December 22, 2024
TL;DR: these tools will not replace software engineers. There may even be an adjustment period where these tools make those who use them less productive. Over the long term, I agree that those who learn to use these tools will be much more productive than those who don’t, but I'd qualify say both “learn to use”, because it will take time to learn to use them well, and “tools”, because there are multiple of them. In fact, my personal next step is to experiment with using O1-mini, O1, and O1 Pro to see which tasks mini (which is much faster, usually “thinking” for only a couple seconds) tackles just as well as O1 Pro (which typically thinks for at least a minute). Picking "the right tool for the job" will be increasingly important for software engineers.
I spent hours over the weekend trying to get O1 Pro to do something that should have taken a leading LLM tool half an hour at most. I wanted it to create a simple app illustrating the functionality of the OpenAI API, calling the API from a Python backend using the Flask framework and streaming the response to a React frontend. I decided to make it use these technologies since I’m familiar with them (especially Flask) (interestingly, it initially selected FastAPI for the frontend), and it made the task more realistic to what a developer might need to do in the real world: accomplish some task within the language and other frameworks that the rest of their team currently uses.
Getting the basic thing working was as easy as you’d expect; the issue came when trying to get the React app to properly render the markdown returned from the API response. This stumped O1 Pro for a shockingly long time; it repeatedly kept rendering the markdown incorrectly, commonly displaying the markdown with absurdly large font (see screenshot - and please don’t judge my choice of test prompt).
Eventually, even after yelling at O1 Pro in all caps and telling it it was a terrible front end developer (which didn’t help), I had to prompt it to add print statements to its own code so I could help it figure out what was going on (it’s striking to me that it didn’t figure out to start doing this on its own). After looking at the logs on both the Python side and the React side, I discovered that new line characters \n
weren’t being parsed correctly by these lines in the code.

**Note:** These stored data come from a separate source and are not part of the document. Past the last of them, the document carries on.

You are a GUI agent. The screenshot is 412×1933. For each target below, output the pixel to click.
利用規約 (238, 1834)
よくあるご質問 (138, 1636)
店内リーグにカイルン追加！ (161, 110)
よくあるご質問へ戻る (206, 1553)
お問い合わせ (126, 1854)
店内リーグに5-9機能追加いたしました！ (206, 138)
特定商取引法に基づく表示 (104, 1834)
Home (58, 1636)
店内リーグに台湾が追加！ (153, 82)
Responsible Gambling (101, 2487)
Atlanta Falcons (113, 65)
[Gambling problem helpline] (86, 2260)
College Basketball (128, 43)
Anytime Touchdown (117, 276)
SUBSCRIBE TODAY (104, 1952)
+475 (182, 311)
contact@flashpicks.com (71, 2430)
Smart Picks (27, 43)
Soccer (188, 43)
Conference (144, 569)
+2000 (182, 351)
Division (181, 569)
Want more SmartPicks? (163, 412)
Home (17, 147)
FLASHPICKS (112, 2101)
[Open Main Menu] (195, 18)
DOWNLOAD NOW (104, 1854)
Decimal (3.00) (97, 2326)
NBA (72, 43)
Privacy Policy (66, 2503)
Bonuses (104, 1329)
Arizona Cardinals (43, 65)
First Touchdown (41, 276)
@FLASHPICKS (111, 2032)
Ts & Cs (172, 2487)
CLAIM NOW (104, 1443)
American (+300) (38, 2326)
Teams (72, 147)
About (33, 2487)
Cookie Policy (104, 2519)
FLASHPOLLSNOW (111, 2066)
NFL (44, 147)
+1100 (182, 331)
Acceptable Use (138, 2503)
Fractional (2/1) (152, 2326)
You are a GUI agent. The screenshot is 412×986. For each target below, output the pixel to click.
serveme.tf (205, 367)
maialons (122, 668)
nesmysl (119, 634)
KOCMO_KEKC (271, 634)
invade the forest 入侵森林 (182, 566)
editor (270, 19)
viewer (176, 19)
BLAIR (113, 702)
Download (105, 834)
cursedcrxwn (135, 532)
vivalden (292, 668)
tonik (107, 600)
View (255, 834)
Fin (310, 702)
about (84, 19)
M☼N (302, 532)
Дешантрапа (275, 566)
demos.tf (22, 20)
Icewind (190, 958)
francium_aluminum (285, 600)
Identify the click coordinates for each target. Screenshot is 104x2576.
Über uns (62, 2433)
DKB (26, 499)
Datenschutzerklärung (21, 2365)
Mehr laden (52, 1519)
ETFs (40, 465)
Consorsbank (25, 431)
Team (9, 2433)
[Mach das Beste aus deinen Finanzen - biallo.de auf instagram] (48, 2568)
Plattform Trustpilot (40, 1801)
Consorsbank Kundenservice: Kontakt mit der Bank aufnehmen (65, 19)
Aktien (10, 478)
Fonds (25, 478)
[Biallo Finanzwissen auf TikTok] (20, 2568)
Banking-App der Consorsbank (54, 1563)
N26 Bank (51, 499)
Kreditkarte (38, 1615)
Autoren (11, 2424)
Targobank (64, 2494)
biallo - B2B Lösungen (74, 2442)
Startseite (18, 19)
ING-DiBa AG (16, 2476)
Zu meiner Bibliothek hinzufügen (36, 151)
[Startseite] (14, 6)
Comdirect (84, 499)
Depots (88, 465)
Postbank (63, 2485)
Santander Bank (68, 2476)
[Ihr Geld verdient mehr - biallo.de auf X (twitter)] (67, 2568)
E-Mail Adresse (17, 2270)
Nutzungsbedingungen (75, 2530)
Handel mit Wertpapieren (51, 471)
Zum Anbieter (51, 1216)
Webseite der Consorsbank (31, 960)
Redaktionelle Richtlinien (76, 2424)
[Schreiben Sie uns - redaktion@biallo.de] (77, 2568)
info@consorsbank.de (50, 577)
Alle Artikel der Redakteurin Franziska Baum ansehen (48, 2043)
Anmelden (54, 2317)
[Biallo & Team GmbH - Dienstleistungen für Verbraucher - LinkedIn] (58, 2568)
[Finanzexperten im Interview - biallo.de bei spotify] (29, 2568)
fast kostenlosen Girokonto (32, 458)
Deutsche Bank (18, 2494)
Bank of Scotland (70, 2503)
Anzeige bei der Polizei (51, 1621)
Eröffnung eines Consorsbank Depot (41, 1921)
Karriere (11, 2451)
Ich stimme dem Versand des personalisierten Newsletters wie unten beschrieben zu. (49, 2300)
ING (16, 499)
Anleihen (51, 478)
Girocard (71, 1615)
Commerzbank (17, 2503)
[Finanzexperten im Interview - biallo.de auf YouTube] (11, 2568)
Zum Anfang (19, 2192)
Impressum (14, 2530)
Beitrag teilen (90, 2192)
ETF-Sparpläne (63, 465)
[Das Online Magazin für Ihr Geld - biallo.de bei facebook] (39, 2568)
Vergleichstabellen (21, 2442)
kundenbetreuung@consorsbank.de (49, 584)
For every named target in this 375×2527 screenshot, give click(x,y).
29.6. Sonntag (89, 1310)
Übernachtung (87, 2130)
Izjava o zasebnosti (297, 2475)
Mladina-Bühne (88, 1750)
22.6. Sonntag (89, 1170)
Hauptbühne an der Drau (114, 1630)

This was leading to scenarios where, instead of the app rendering markdown like:
# Heading text
Start of paragraph
it was rendering text like:
# Heading textStart of paragraph
which is why the font size issues I was seeing were occurring.
After I helped O1 Pro discover this, it came up with the solution of wrapping the output of the Flask backend in a JSON blob and having the React front end unpack the JSON; this preserved the newline characters.
Overall: despite O1 Pro currently being the leading LLM tool on the market, this is a solution you would expect a junior dev to come up with, and you would expect an intermediate-level dev to both identify the problem and come up with the solution. By the way, when I briefly tried to have Claude solve the same problem, it couldn't do so either.
While I'm sure O1 Pro is now the leading tool for software developers, it is certainly overhyped - I predict that it will not "replace" even beginner-level devs, and it will only enhance the workflows of devs who are already intermediate or above. That said, I can't wait to evolve my own workflow alongside the many versions of O1 that now exist and see how other technical folks do the same - it truly is a brave new world we are entering!